Background
Obesity is rapidly increasing around the world and is considered to be one of the most important threats to public health worldwide [
1]. Therefore, both prevention of obesity and efficient programmes for weight-loss in various contexts must be in focus in health promotion. Yet although there are many treatment regimens for obesity, successful weight-loss and maintenance have been shown to be suboptimal [
2,
3]. Most of the dietary intervention studies have focused on evaluating the effect of the intervention regarding anthropometric or metabolic variables [
2,
4]. But in order to understand why a majority of the intervention programmes have shown suboptimal long-term results, and to obtain knowledge of how future programmes ought to be designed, it is crucial to analyse the experiences of the participants. Of vital importance for designing successful weight-loss programmes is an understanding of how the participants experience barriers and facilitators to losing weight. Surprisingly, despite the high amount of quantitative studies about weight reduction, qualitative research about the experiences of participating in weight-reducing interventions is sparse [
4,
5]. There are some qualitative studies about diet interventions aimed at patients with specific diagnoses (such as diabetes, coronary heart disease, knee problems). For example, a qualitative evaluation of an intervention was performed with high cardiovascular risk participants [
6]. The study showed that the process of weight-loss was experienced as complex and challenging, due to their chronic health conditions, the pros and cons of social support (meaning that family members could either support or hinder their new diet) as well as due to the time constraints of changing the diet. Another qualitative study was performed with participants in (commercial) weight-loss programmes in a patient-based cohort study [
7]. The study found that motivation was experienced as an enabler while low self-efficacy was a recurrent barrier to weight-loss attempts. A similar study, based on an intervention among primary-health care patients, identified personalized messages and social support (from professionals and others) as facilitators to successful weight management [
4].
However, there is a lack of studies and thus little knowledge about the perceived experiences, attitudes and feelings of participants from the general population in dietary interventions. Therefore, the aim of this study was to explore barriers and facilitators to weight-loss experienced by participants in a diet intervention for middle-aged to older women in the general population in Northern Sweden.
Results
The identified categories and subcategories for barriers and facilitators to weight-loss are described below. The codes, subcategories and categories related to barriers to weight-loss are described in Table
2. The results for each category are described below.

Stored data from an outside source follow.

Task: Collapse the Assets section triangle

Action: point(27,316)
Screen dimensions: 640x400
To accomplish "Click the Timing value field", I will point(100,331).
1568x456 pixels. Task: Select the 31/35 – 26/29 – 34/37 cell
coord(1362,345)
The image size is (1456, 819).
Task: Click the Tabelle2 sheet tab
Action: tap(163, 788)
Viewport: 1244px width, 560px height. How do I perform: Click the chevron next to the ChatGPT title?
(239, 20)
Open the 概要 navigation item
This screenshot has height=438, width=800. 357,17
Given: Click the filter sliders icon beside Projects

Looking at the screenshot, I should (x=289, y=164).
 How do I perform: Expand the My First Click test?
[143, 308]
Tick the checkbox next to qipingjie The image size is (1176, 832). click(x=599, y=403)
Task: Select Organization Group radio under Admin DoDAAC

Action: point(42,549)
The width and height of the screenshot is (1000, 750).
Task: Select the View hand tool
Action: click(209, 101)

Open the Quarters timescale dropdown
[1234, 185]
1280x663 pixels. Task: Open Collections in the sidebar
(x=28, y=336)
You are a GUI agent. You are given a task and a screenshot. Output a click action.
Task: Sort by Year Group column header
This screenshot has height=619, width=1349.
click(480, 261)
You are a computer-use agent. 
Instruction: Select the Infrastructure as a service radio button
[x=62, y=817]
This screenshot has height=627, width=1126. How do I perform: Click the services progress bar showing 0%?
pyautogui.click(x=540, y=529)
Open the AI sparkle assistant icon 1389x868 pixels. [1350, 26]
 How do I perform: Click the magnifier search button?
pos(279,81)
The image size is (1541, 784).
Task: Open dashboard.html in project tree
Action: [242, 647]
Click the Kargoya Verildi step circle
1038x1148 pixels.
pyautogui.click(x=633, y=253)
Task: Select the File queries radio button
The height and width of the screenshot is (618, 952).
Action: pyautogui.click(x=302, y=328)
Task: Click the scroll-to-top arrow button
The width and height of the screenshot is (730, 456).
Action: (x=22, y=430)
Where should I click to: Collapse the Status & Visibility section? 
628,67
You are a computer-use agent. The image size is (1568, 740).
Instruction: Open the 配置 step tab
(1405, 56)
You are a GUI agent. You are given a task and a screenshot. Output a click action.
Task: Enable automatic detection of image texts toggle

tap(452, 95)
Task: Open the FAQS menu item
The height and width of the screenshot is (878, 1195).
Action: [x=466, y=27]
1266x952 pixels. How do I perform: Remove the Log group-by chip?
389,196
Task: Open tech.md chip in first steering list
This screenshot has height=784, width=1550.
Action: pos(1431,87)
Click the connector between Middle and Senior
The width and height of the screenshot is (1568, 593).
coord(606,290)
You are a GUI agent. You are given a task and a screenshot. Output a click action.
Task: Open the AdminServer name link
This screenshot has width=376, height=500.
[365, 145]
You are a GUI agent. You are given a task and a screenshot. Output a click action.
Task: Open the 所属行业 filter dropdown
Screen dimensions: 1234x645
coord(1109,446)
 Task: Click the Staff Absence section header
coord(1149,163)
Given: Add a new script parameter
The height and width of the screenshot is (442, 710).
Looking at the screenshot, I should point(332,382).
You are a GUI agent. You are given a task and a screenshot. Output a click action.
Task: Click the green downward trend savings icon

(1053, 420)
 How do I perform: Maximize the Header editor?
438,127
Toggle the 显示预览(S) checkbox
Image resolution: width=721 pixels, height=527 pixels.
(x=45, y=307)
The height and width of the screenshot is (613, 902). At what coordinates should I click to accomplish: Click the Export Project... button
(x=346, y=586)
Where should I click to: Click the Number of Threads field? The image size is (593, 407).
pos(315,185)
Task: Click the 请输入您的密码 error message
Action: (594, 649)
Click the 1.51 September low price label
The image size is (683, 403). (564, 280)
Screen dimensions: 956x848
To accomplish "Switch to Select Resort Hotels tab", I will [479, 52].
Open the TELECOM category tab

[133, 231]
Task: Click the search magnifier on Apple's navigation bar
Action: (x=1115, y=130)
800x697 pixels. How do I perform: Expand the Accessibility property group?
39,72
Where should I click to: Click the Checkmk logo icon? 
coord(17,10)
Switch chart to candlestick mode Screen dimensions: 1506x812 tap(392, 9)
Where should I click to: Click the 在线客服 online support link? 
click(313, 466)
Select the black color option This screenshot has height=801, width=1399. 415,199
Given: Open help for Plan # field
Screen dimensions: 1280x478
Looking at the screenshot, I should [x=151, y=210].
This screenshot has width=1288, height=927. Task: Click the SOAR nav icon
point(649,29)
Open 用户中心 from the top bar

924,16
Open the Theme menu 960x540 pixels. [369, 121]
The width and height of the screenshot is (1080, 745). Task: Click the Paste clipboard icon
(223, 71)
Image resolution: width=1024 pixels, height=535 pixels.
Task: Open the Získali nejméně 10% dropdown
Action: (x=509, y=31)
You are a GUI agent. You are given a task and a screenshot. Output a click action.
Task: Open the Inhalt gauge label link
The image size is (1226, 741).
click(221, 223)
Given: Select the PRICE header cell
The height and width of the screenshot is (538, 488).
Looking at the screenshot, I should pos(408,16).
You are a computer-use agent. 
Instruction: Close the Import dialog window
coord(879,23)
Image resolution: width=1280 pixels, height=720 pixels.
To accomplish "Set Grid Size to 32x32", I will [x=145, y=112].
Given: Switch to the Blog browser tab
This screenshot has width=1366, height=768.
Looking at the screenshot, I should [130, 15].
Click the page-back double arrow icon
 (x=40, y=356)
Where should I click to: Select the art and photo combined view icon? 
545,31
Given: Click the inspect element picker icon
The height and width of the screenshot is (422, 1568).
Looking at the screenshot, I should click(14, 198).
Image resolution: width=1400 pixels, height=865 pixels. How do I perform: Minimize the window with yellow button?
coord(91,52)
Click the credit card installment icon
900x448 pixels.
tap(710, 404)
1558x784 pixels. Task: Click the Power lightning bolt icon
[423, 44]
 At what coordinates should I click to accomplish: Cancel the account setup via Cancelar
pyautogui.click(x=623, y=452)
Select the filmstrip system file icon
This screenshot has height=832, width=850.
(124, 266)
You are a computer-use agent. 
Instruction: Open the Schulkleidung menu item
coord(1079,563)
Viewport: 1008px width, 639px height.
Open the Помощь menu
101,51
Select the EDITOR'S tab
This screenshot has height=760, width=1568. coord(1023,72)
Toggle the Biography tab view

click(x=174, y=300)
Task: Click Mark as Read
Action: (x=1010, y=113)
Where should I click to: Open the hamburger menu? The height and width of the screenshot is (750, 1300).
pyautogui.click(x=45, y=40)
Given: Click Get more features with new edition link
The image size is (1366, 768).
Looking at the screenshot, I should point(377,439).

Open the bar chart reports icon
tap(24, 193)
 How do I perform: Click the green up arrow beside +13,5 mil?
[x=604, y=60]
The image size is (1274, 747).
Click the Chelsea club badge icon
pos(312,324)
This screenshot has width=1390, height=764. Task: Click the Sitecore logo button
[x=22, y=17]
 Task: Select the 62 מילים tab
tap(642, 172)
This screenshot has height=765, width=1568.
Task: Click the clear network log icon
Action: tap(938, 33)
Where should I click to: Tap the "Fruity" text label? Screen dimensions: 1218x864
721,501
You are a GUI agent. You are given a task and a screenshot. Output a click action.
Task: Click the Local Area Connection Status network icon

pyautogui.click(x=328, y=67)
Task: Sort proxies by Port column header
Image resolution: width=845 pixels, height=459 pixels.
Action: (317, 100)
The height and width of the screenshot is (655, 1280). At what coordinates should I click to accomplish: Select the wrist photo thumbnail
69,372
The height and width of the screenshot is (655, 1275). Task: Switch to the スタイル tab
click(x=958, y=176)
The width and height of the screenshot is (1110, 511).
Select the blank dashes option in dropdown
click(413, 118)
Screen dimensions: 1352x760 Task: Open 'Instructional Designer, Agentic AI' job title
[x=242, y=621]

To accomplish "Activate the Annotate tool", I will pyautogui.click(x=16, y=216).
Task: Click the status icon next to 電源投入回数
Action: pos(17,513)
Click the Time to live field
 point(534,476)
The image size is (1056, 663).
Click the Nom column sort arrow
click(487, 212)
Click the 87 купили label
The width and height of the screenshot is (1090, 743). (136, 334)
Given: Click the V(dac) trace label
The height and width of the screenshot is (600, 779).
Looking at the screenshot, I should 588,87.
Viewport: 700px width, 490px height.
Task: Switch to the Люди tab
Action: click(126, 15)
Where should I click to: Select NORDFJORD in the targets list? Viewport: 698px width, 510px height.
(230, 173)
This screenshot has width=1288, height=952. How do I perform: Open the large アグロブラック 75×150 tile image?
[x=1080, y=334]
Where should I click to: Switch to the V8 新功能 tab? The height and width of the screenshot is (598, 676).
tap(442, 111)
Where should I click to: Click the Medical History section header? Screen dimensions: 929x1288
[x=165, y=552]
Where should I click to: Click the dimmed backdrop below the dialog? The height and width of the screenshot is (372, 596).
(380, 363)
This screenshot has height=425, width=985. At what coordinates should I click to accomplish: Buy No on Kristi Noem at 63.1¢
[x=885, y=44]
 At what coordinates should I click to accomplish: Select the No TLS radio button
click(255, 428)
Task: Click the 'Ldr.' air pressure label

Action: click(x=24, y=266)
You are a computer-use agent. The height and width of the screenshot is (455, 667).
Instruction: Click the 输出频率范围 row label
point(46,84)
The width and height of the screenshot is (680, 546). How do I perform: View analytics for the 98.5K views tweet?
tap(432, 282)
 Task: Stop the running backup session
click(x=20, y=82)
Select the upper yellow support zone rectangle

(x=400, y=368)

Category: struggling with self
Four subcategories – difficulties in changing food habits, health problems, lack of self-control and insecurity – were identified in relation to Struggling with self.
The women, especially those on the PD diet, said that it was difficult to change food habits. They found the first period in the project rewarding due to heavy weight-loss and thus they thought the new diet was acceptable. However, after some time (such as after the first year) the women could long for forbidden food (like cheese, bread, potatoes and wine) and thus found the new diet extremely difficult to keep. They said that the difficulty was to avoid falling back into old habits as time went on, and they longed for excluded food. In the long run, it could be difficult to do without food they liked a lot.
It was even harder if they did not like the food in the diet intervention, for example fruit and vegetables. One participant described how she got very angry when she forced herself to eat the vegetables, which she did not like. But she continued to eat them anyway.
Another barrier to keeping the diet was health problems. New or exacerbated health problems could destroy the ambition to lose weight, because these problems could make it more difficult for them to perform daily activities, such as physical activity. For example, one participant broke her leg, and the persistent pain after the operation made it hard for her to be physically active. The increased inactivity made it difficult for her to lose weight and therefore she dropped out of the project. Another participant broke her arm, which made it very difficult to cook. Women with other ailments, such as bile problems or intolerance to e.g., fruit, experienced even more restricted diets after the exclusion of such food products. In addition, women who underwent severe life events such as health problems among partners/relatives said that the stressful situation prevented them from keeping their diet.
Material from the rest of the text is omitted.